Robot Cop : New Weapon Can Go Places Where Humans Fear to Tread


It has neither the hypersensibility of Star Wars' R2D2 nor the firepower of RoboCop.

But Andros, the new robot the Los Angeles County Sheriff's Department unveiled Tuesday, shares with its cinematic forebears the ability to do things that humans would prefer not to.

Deputies say it's a big step forward in the arms race--the one against bombers, barricaded gunmen and hostage-takers. Andros is no two-legged humanoid, but resembles a small tank, with a 6-foot arm swivel-mounted where a tank's main gun would be.

It is larger than a toy but not big enough to look threatening. Yet, like a human, it can insert a key and open a door, climb stairs, ford a shallow stream, disarm a bomb, fire a shotgun and film a crime scene.

Its remote operators can--by way of on-board two-way speakers and two-way television cameras--negotiate "face to face" with a barricaded suspect or a hostage-taker. Deputies say they expect they will be using the $104,000 robot about three times a month, to reduce the risk to the bomb squad and Special Enforcement Bureau, the department's SWAT team.

Andros, made of heavy-gauge steel, weighs 700 pounds and creaks along on rubber treads at a top speed of 150 feet per minute. In a demonstration in East Los Angeles on Tuesday, Andros plucked a "bomb" from beneath a car, lumbered across an athletic field and dropped it into a heavily reinforced bomb containment barrel.

Then, to achieve what sheriff's media representatives called a "good visual" for the benefit of the press, bomb squad members detonated a small black powder charge just as the "bomb"--a smoking military ammunition box--was dropped inside the chamber.

Andros' abilities lend themselves to such gee-whiz displays, said Undersheriff Robert Edmonds, "but we obviously feel this robot is more than that." He predicted that it will "significantly reduce the risk to our bomb squad members and our people who deal with barricade situations."

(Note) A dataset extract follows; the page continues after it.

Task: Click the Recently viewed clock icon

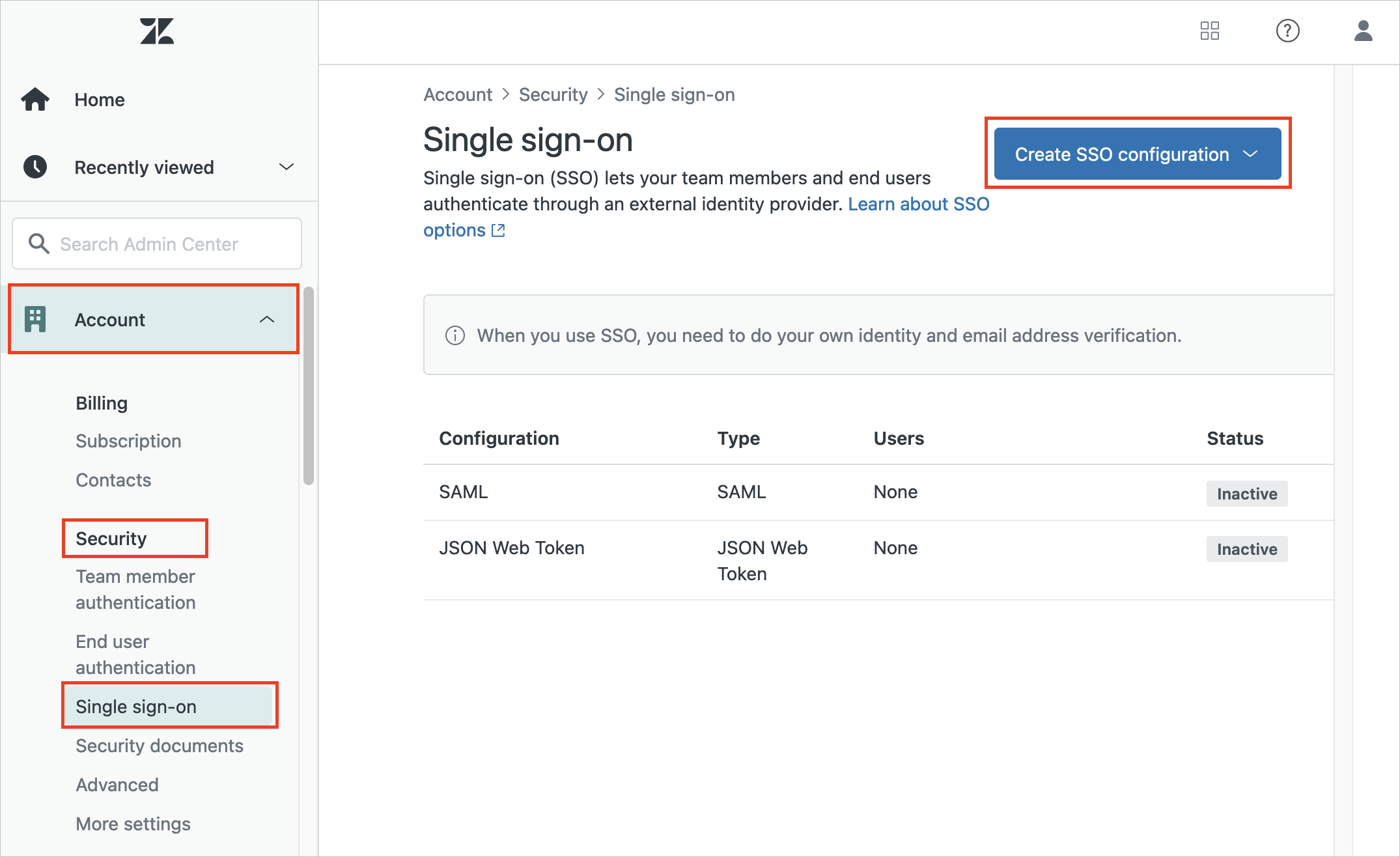Action: click(x=36, y=167)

The robot, tethered to a 328-foot electric cord, is maneuvered by a joystick like those for video games. The operator works Andros from inside the robot's carrying van, in front of a full-color television screen.

In selecting Andros from the new generation of robots, Edmonds said, the department was attracted by its nimbleness: Where other robots use RoboCop-like brawn to break down doors and intimidate suspects, Andros' long suit is manual dexterity.

"It takes a lot of finesse to turn a key and open a door and to climb stairs," he said. "It's our belief that those skills will prove valuable in the long run."

The finer points of key-turning and shotgun-wielding will have to wait until Andros' accessories--mechanical fingers--arrive from the manufacturer in a few weeks.

Andros' manufacturer, Remotec Inc. of Oak Ridge, Tenn., has sold units to the New York Police Department, the FBI and the Navy, said sheriff's spokesman Pat Hunter.

In 1984, the Los Angeles Police Department purchased a robot named Felix for the Los Angeles Summer Olympics, said Cmdr. William Booth. "But we've only used it a half-dozen times a year on suspicious packages. I understand that technology has improved somewhat."

Since the 1940s, when the Sheriff's Department first designated specialists for bomb detonation, no deputy has been hurt working on a bomb, Edmonds said.

But the department is mindful that two LAPD bomb squad veterans were killed in 1986 dismantling a pipe bomb in North Hollywood. "We've been fortunate," said Edmonds. "But that hasn't made us forget that handling bombs is dangerous work."